I can’t believe anybody would wish persecution. When you’ve seen the sort of persecution I’ve seen and heard their stories of families split up, of children taken away, of loss of a job and income, of threats of physical attack and even death – it’s only someone very insulated from the real world that would ever say, ‘we could do with persecution here.’ However, I do recognise the way that the Church has thrived through some very difficult times.
I am conscious that we often think that the secret of success in Britain would be more electronic gadgetry in our churches and better facilities and more PowerPoint presentations. I think a much better answer to this issue is that we need to get a vision for a global Church. That means the well-off and the poor, the north and the south, the majority world and the minority world – we’re the minority. And realise that if we have that global ecclesiology, then I think we’d all gain. We’d gain, they’d gain, the kingdom would gain, because that is really what God’s agenda is: the formation of an all-inclusive community of loving individuals with Jesus Christ at the centre. That’s what the Spirit is actively pursuing, and we see it happening with the breakdown of church arguments and the fact that it really doesn’t matter now, the difference between a Baptist, a Pentecostal, an Anglican – nobody’s really arguing about those issues anymore. This is the first time in the history of the world that we’ve seen the Pope visiting the Archbishop and celebrating at Westminster Abbey. I was at that service and I was very touched by the humility going on. Now it’s not perfect and doctrine is important, I’m not saying it isn’t. We discredit our history by saying it isn’t, however, we need to understand that the vision is for this all-inclusive community. That straddles the whole world and it’s exciting to be involved in it.

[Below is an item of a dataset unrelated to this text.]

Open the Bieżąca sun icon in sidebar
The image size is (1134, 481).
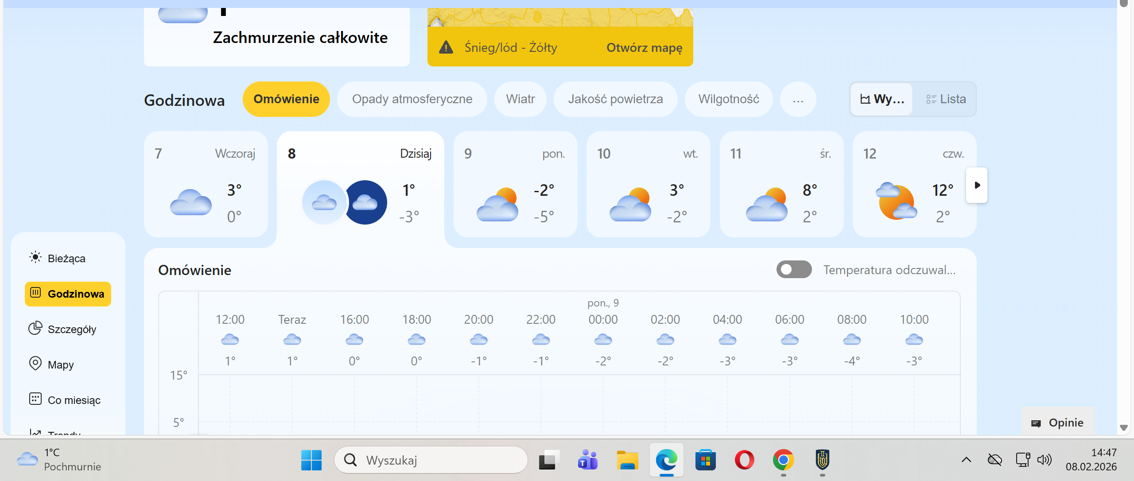pos(35,257)
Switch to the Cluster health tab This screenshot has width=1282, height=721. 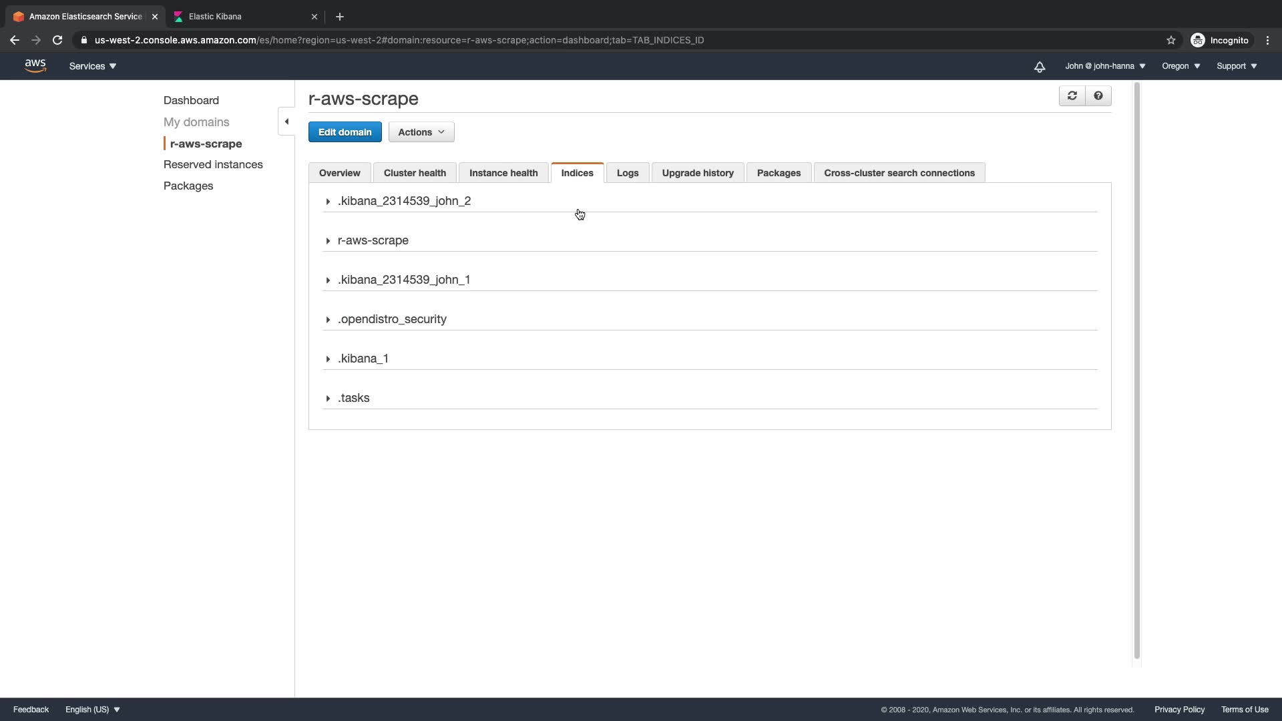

James Catford is the group chief executive of the British and Foreign Bible Society of England and Wales. The son of Sir Robin Catford, who was a senior civil servant acting as Secretary for Appointments to both Margaret Thatcher and John Major, James joined Bible Society in 2002 having previously worked in commercial publishing. He is the only person to have been publishing director at both Hodder Headline and HarperCollins. He is a former board/council member of a number of organisations including LICC, University of Gloucestershire Council, Prison Fellowship, Premier Media Group and was chairman of Third Way magazine and J John’s Philo Trust. Currently he is a board member of IVP, vice-chairman of Amity Printing Company in Nanjing and RENOVARÉ US, and chairman of RENOVARÉ Britain and Ireland. He has overseen the merger between Bible Society and Christian Research and the acquisition of Christian Resources Exhibitions Ltd. In the latest published accounts (to 31st March 2010) Bible Society had total funds of £14.39 million, up from £12.24 million in 2009.